ENTRIES SHOWN: Begin

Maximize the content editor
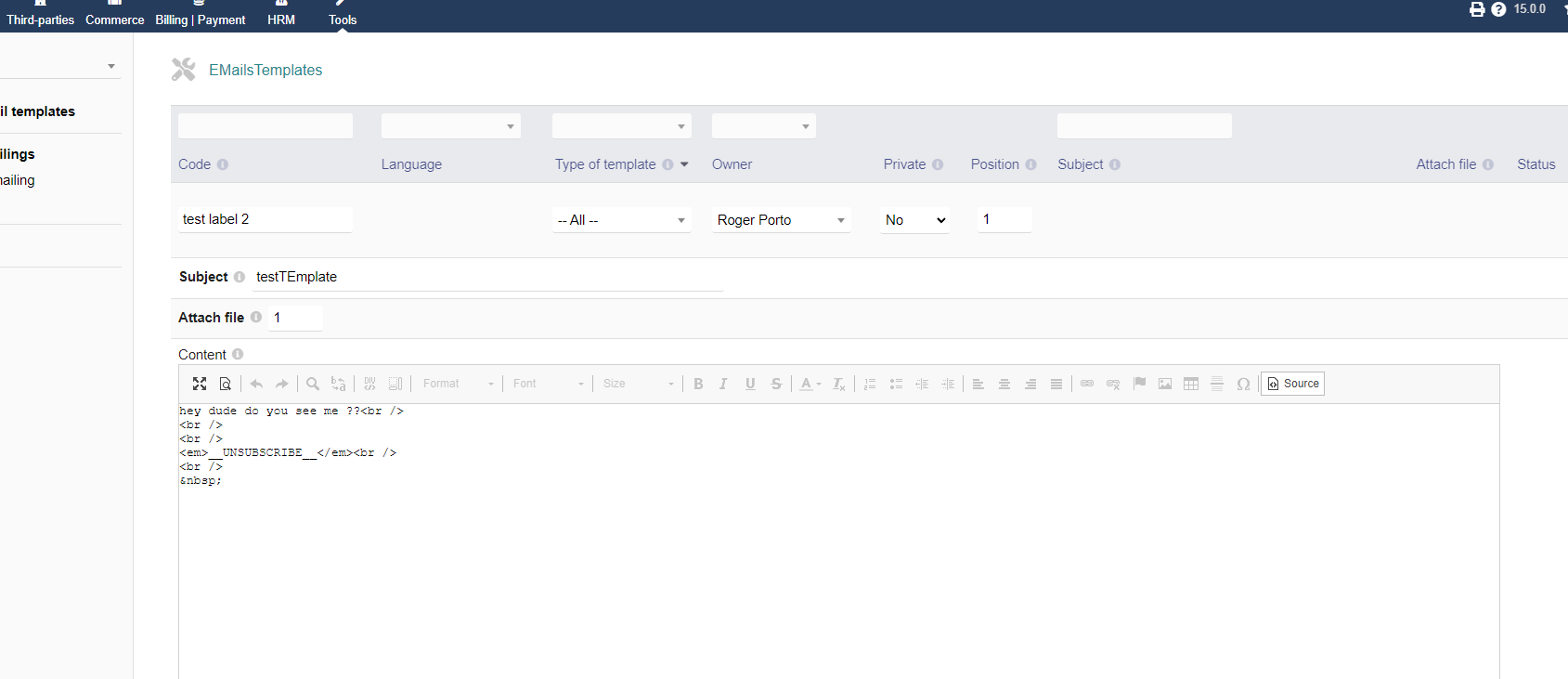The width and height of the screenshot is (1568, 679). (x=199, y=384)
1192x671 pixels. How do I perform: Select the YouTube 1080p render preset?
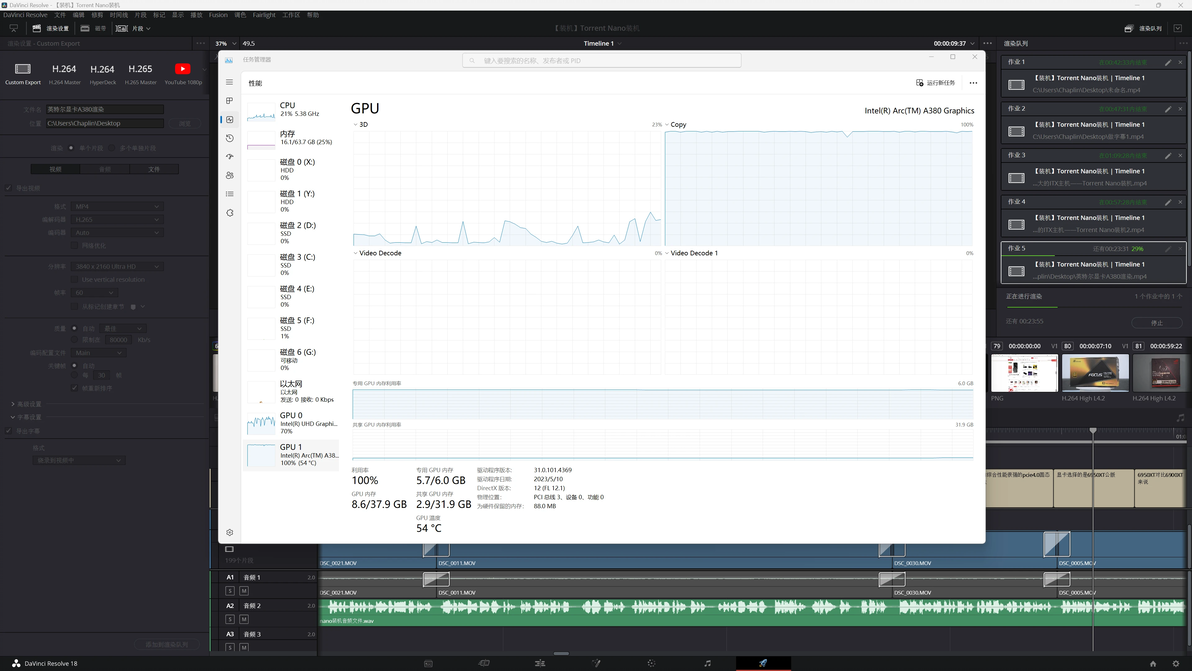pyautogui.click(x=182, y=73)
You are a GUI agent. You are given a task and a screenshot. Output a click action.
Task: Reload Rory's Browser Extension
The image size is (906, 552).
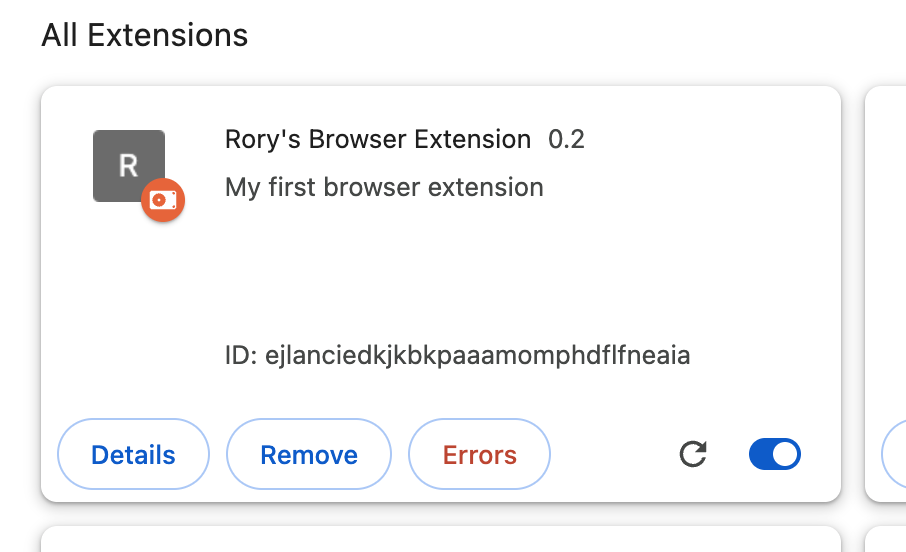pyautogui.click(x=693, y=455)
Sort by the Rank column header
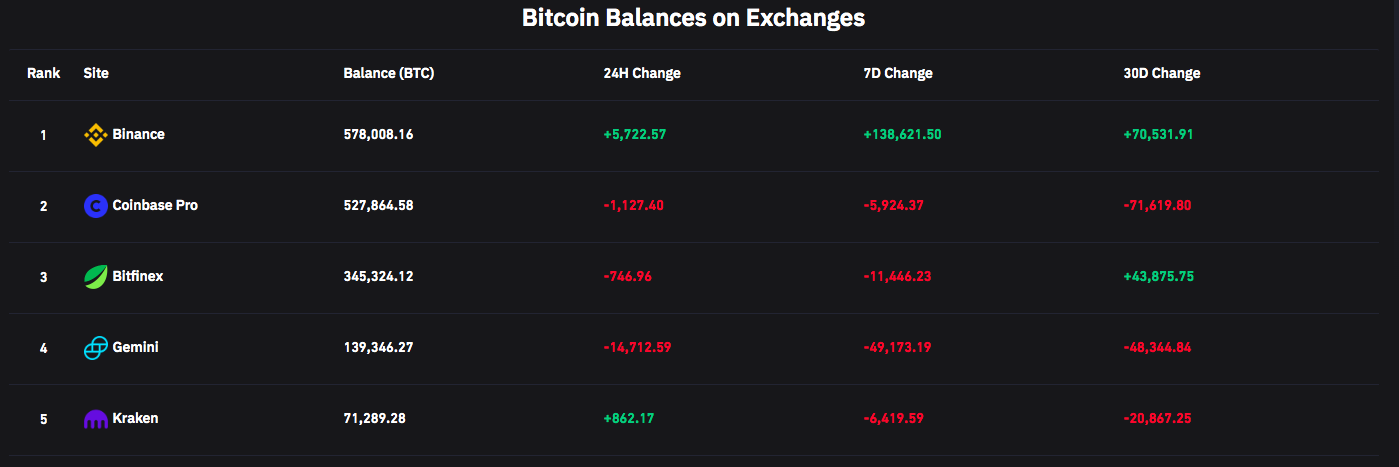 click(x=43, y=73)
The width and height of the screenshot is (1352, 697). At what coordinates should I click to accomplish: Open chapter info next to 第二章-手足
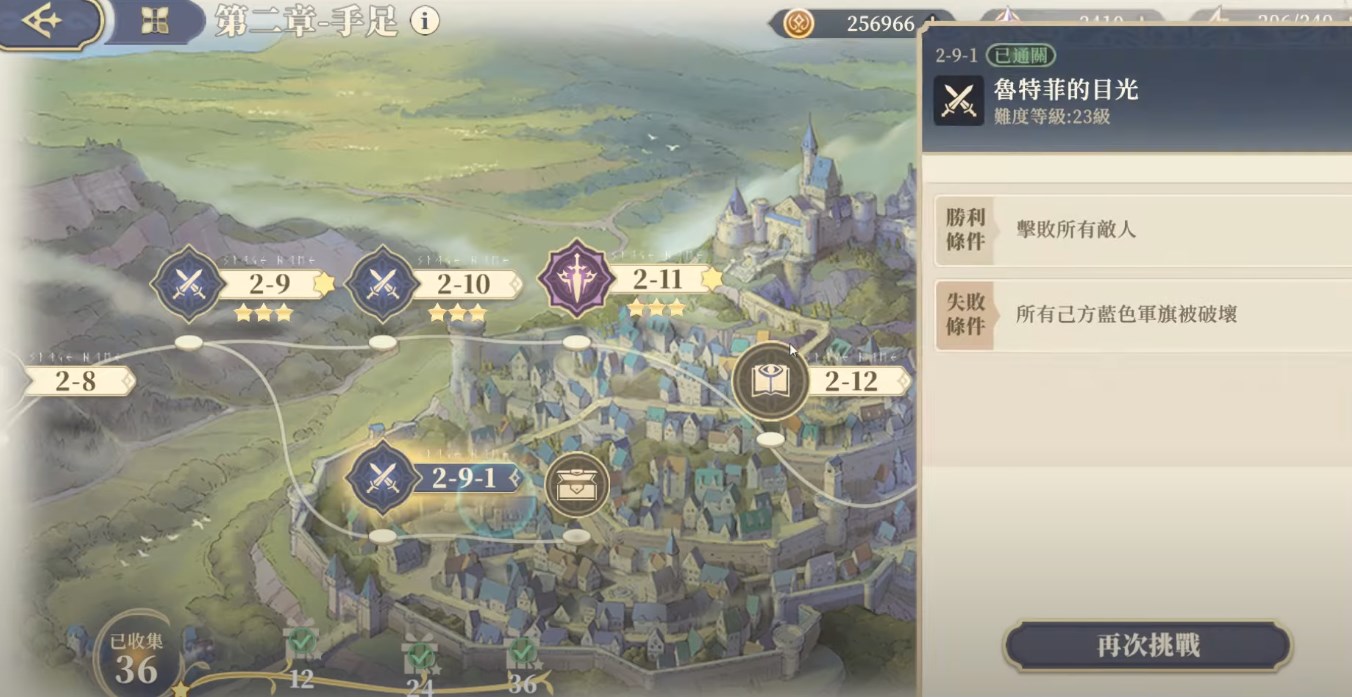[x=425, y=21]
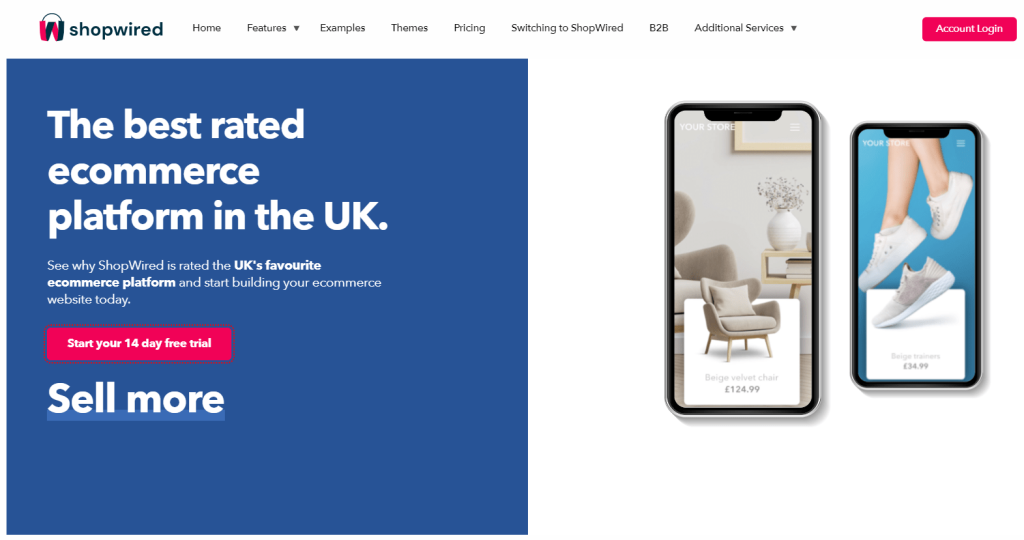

ENTRIES SHOWN: End

EXERCISE BRIEF: Output the lines above in full and exactly as given, omitting any pictures.

RESPONSE BOX:
Maximize the content editor
The width and height of the screenshot is (1568, 679). (x=199, y=384)
1192x671 pixels. How do I perform: Select the YouTube 1080p render preset?
pyautogui.click(x=182, y=73)
You are a GUI agent. You are given a task and a screenshot. Output a click action.
Task: Reload Rory's Browser Extension
The image size is (906, 552).
pyautogui.click(x=693, y=455)
Sort by the Rank column header
 click(x=43, y=73)
The width and height of the screenshot is (1352, 697). At what coordinates should I click to accomplish: Open chapter info next to 第二章-手足
[x=425, y=21]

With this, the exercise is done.